TBH LLMs would be pretty good at flagging papers for humans to check, similar to what Wikipedia is already doing. But yeah, if you just feed a prompt bad papers, LLMs just assume the context is true, generally, and that’s a tremendous problem.

T156@lemmy.world · 21 days ago

I would be surprised if it was something that they trained themselves, and not an off the shelf model hooked up to a search.

brucethemoose@lemmy.world · edit-2 21 days ago

It’s probably their own search/RAG backend, or at least their configuration of some open source project.

And that’s the important part. Get the article retrieval right, and the LLM performance isn’t that important; they could self-host Qwen 27B or something and it’d work fine.

Oriion@jlai.lu · 21 days ago

And without hallucinations ??? That sounds freaking awesome

a_non_monotonic_function@lemmy.world · 21 days ago

Of course not.

Madrigal@lemmy.world · 21 days ago

Yeah they added “Don’t hallucinate” to the prompt.

fartographer@lemmy.world · 21 days ago

Seems like the kind of prompt a hallucination would say

TrackinDaKraken@lemmy.world · 21 days ago

What fun would that be?

MithranArkanere@lemmy.world · 21 days ago

If research was funded with public money, be it government money or from people buying their products, then that research belongs to the people.

gh0stb4tz@lemmy.world · 21 days ago

Why does the URL have a Russian government domain (.ru)?
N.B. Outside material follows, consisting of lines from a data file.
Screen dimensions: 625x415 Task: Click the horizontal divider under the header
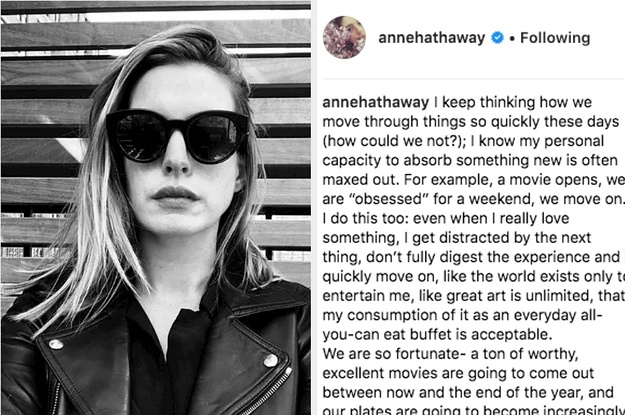474,79
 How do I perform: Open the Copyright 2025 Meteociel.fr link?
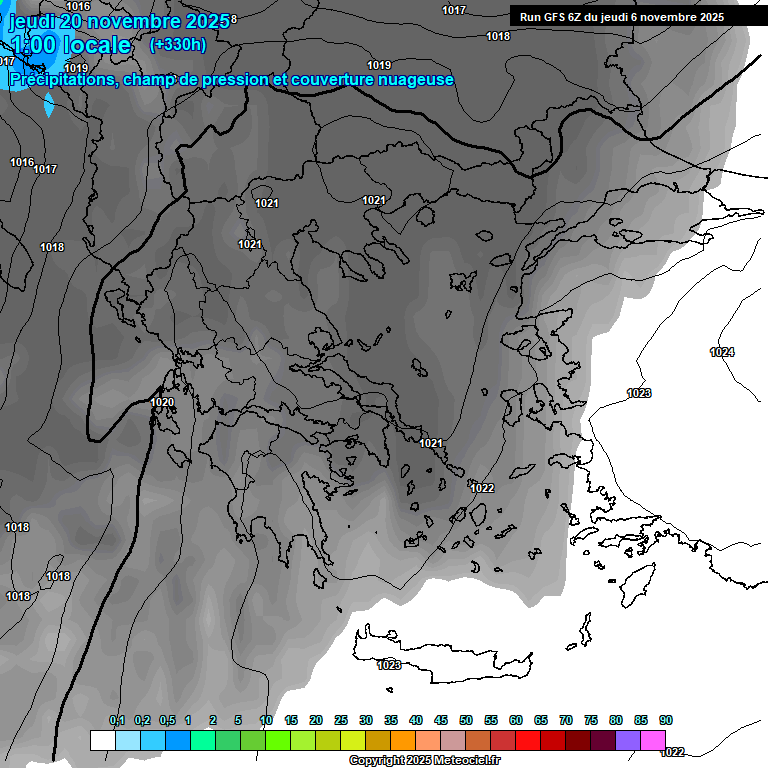coord(424,761)
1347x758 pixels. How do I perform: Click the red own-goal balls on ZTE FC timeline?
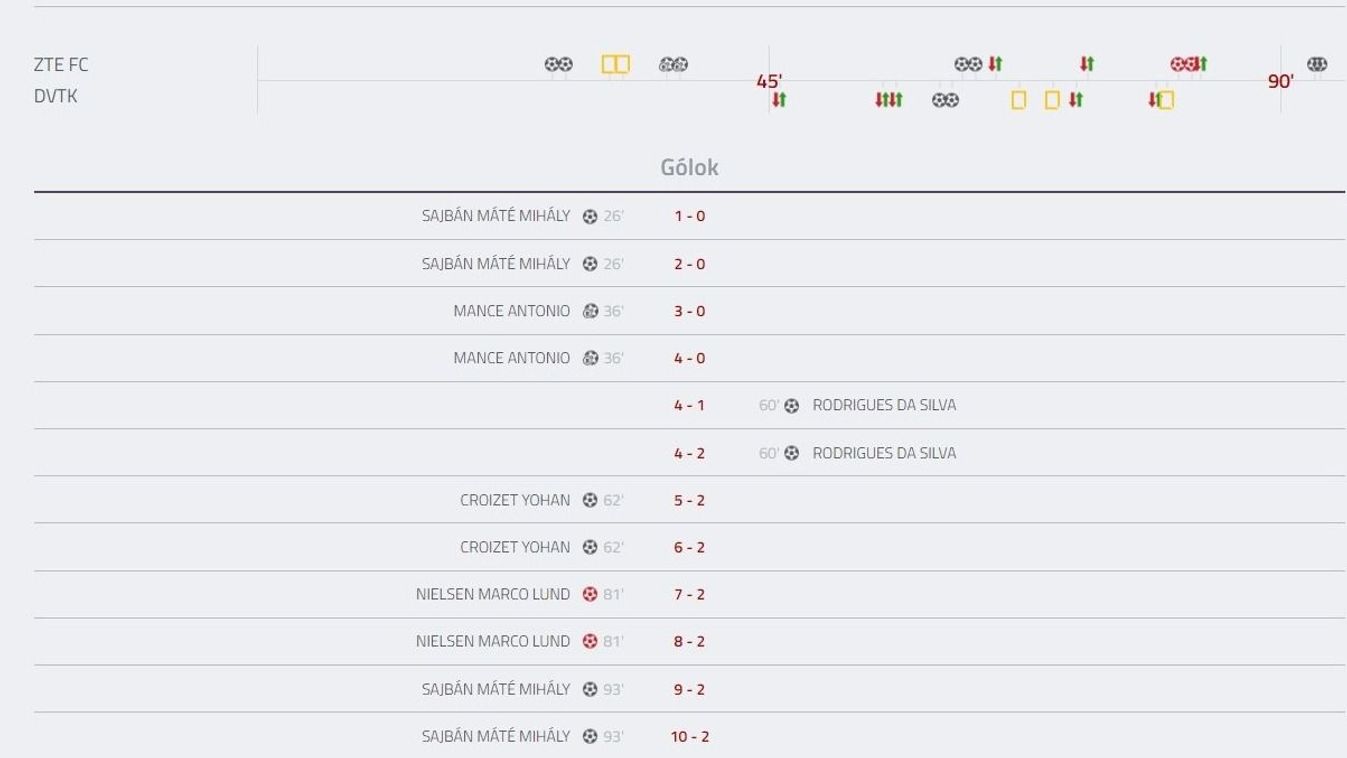[1183, 64]
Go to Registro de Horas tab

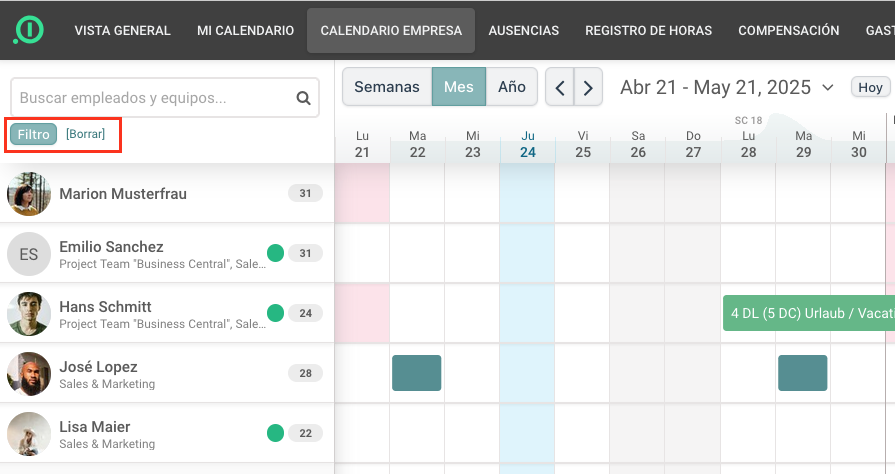click(648, 31)
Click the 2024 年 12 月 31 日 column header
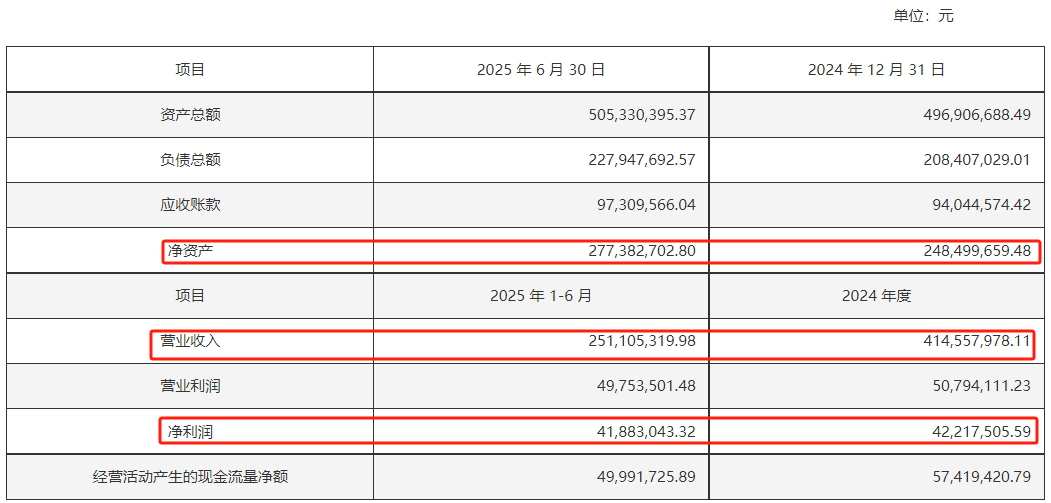 tap(876, 70)
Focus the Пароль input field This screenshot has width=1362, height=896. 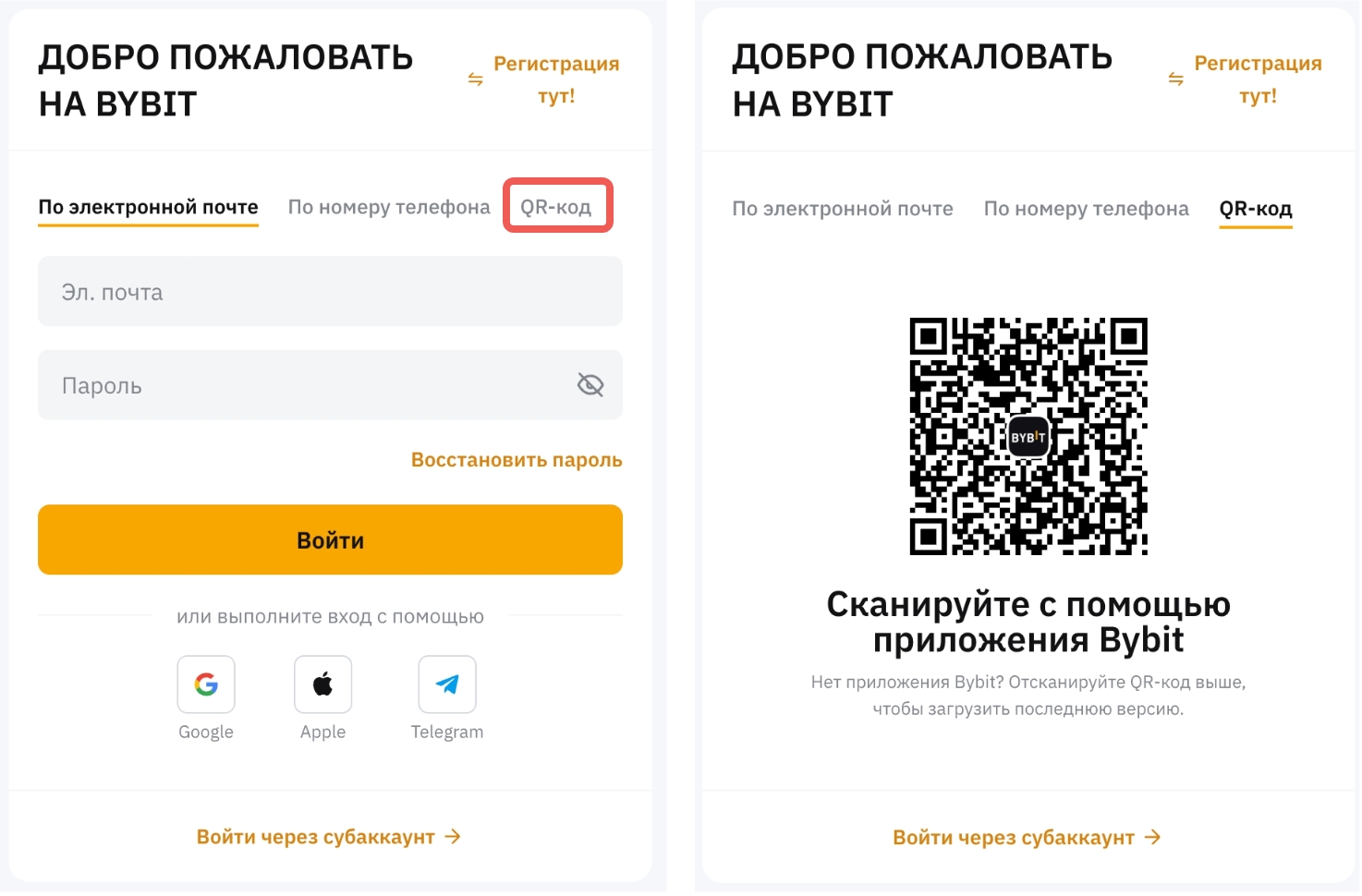(x=330, y=385)
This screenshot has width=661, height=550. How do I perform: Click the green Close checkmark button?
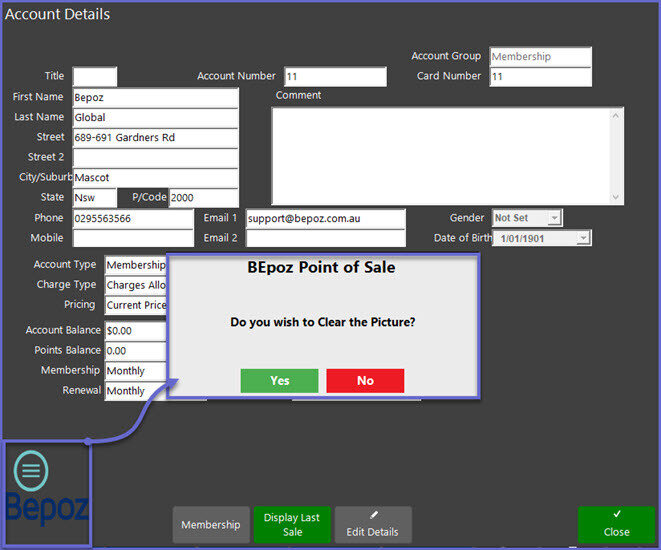pos(616,524)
Consider me highly skeptical.

exixx@lemmy.world · 21 days ago

Because Alexandra Elbakyan lives in Russia. One of the official sci hub homes is .ru also

fossilesque@mander.xyz · 21 days ago

⬆️⬆️⬆️⬆️⬆️⬆️⬆️⬆️⬆️

melsaskca@lemmy.ca · 21 days ago

Those chilling FBI warnings on old videotapes mean absolutely nothing to me now.

foiledAgain@lemmy.world · 21 days ago

Getting hugged to death

TrackinDaKraken@lemmy.world · 21 days ago

I stared at it, and didn’t know what to ask, so I closed it.

Psychodelic@lemmy.world · 21 days ago

Uh… it gave me ~45 min wait time and then gave up. lol

Sounds neat tho

SnarkoPolo@lemmy.world · edit-2 21 days ago

Too right! Why, if regular people can get science for free, Capitalism might not profit!

Iusedtobeanalien@lemmy.world · 21 days ago

Could have just called it Claude

Avicenna@programming.dev · 20 days ago

academic publishers that charge thousands of euros for publishing articles are scum of the earth.